(TASK STATEMENT)
Each line from the start of the entries through the line that contains "Given: Click the" should be output exactly, please.

╭─ RECORDS

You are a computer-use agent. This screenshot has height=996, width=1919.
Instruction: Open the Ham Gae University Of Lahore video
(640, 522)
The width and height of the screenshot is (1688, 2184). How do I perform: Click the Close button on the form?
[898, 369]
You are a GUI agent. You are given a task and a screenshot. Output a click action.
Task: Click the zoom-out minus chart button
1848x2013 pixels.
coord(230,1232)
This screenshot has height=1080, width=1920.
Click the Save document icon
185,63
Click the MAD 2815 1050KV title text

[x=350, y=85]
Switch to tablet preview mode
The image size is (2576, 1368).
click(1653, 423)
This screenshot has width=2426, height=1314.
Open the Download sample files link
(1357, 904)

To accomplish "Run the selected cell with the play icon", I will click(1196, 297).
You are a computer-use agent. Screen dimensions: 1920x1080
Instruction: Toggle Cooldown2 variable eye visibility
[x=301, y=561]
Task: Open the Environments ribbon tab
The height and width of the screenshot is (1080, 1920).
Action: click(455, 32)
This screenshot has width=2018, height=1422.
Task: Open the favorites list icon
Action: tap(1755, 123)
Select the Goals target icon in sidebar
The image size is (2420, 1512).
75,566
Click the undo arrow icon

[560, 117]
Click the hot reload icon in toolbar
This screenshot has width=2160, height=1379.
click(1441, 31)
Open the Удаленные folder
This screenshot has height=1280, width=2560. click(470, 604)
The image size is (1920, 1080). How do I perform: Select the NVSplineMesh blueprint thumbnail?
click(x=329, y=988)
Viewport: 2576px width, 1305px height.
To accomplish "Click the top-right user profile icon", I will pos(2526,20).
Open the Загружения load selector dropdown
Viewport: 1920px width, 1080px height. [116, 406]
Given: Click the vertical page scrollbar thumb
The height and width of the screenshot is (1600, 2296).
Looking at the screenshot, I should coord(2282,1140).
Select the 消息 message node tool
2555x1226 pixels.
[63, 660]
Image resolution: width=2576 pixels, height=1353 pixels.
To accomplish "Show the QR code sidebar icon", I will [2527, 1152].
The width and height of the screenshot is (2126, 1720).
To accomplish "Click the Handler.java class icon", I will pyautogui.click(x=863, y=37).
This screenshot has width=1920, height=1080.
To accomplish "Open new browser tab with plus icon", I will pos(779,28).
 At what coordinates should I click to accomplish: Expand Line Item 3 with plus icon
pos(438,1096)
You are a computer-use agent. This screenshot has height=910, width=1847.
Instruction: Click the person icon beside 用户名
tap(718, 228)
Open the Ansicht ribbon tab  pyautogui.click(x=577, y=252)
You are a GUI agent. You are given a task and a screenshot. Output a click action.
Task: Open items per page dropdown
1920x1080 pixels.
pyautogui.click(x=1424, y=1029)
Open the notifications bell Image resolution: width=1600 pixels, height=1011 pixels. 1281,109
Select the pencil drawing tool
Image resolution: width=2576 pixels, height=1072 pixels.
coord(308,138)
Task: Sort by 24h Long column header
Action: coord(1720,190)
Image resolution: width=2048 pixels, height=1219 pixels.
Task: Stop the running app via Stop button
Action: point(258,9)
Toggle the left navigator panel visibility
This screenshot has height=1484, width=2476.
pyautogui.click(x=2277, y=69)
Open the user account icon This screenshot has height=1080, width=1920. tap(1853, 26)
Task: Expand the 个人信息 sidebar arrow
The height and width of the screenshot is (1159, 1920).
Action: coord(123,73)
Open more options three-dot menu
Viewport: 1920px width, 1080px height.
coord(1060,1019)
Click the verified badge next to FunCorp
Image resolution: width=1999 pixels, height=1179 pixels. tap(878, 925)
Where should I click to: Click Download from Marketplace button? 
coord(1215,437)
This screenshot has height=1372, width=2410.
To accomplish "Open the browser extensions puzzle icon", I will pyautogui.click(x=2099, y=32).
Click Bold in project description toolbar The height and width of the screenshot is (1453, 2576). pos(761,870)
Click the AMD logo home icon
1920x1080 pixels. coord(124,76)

╰─

(SOLVED EXERCISE)
You are a computer-use agent. This screenshot has height=996, width=1919.
Instruction: Open the Ham Gae University Of Lahore video
(640, 522)
The width and height of the screenshot is (1688, 2184). How do I perform: Click the Close button on the form?
[898, 369]
You are a GUI agent. You are given a task and a screenshot. Output a click action.
Task: Click the zoom-out minus chart button
1848x2013 pixels.
coord(230,1232)
This screenshot has height=1080, width=1920.
Click the Save document icon
185,63
Click the MAD 2815 1050KV title text

[x=350, y=85]
Switch to tablet preview mode
The image size is (2576, 1368).
click(1653, 423)
This screenshot has width=2426, height=1314.
Open the Download sample files link
(1357, 904)

To accomplish "Run the selected cell with the play icon", I will click(1196, 297).
You are a computer-use agent. Screen dimensions: 1920x1080
Instruction: Toggle Cooldown2 variable eye visibility
[x=301, y=561]
Task: Open the Environments ribbon tab
The height and width of the screenshot is (1080, 1920).
Action: click(455, 32)
This screenshot has width=2018, height=1422.
Task: Open the favorites list icon
Action: tap(1755, 123)
Select the Goals target icon in sidebar
The image size is (2420, 1512).
75,566
Click the undo arrow icon

[560, 117]
Click the hot reload icon in toolbar
This screenshot has width=2160, height=1379.
click(1441, 31)
Open the Удаленные folder
This screenshot has height=1280, width=2560. click(470, 604)
The image size is (1920, 1080). How do I perform: Select the NVSplineMesh blueprint thumbnail?
click(x=329, y=988)
Viewport: 2576px width, 1305px height.
To accomplish "Click the top-right user profile icon", I will pos(2526,20).
Open the Загружения load selector dropdown
Viewport: 1920px width, 1080px height. [116, 406]
Given: Click the vertical page scrollbar thumb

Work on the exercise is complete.